PROBLEM DETAILS:
Which lines in the data contain the word "date"? Please copy each of them.

=-=-=-=-=

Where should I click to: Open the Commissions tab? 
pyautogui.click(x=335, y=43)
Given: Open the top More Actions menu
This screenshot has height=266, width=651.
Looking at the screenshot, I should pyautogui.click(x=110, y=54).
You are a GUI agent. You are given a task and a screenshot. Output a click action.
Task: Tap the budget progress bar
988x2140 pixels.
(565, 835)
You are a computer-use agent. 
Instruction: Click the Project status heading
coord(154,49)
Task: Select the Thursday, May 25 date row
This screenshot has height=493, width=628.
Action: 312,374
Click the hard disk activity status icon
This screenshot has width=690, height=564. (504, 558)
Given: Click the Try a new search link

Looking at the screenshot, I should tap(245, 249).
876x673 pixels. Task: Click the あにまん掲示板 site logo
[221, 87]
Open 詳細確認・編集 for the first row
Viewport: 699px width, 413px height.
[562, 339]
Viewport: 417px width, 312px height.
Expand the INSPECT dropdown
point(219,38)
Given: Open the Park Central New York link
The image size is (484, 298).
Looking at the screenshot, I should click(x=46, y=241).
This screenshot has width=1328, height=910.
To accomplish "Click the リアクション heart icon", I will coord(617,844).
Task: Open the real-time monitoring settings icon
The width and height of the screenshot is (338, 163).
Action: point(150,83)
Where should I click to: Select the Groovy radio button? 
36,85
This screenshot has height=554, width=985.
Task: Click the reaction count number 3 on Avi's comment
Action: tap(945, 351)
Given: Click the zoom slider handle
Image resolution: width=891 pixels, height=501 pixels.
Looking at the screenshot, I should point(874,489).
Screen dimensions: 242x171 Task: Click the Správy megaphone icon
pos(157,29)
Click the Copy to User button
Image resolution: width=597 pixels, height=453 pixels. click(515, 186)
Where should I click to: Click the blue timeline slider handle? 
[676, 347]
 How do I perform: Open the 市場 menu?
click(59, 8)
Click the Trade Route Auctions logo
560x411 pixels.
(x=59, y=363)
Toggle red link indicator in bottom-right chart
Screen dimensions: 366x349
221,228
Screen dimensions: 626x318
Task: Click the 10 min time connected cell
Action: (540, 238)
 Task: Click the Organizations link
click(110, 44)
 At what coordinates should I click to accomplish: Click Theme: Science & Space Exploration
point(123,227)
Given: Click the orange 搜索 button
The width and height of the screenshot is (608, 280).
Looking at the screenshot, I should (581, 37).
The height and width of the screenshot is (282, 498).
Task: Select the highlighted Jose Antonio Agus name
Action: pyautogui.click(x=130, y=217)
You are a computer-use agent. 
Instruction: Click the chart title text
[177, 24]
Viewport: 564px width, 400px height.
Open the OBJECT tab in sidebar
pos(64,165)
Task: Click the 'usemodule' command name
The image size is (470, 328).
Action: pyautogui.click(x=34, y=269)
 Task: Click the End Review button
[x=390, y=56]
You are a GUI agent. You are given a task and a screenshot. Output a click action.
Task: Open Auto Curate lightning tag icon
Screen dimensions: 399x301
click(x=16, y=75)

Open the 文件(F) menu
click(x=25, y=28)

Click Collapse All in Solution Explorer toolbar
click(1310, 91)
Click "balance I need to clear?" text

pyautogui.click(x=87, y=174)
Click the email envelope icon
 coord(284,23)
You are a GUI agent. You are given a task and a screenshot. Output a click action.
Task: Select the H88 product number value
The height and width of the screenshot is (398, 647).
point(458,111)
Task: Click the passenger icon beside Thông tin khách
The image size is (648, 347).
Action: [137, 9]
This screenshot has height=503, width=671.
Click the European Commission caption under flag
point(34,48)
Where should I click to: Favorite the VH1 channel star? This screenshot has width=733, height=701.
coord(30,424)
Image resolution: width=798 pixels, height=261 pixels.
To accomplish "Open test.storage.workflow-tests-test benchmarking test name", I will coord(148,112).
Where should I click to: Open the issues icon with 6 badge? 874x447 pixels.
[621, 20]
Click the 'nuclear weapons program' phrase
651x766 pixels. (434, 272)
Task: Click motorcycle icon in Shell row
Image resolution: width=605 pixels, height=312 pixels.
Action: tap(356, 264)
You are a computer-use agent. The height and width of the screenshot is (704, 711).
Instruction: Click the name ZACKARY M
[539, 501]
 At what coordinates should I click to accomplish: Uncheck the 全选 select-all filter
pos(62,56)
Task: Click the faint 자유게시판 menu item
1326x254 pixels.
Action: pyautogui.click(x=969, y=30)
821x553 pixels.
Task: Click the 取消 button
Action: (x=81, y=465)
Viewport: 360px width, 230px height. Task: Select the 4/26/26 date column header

=-=-=-=-=

SOLVED PROBLEM:
Task: Select the Thursday, May 25 date row
Viewport: 360px width, 230px height. Task: Select the 4/26/26 date column header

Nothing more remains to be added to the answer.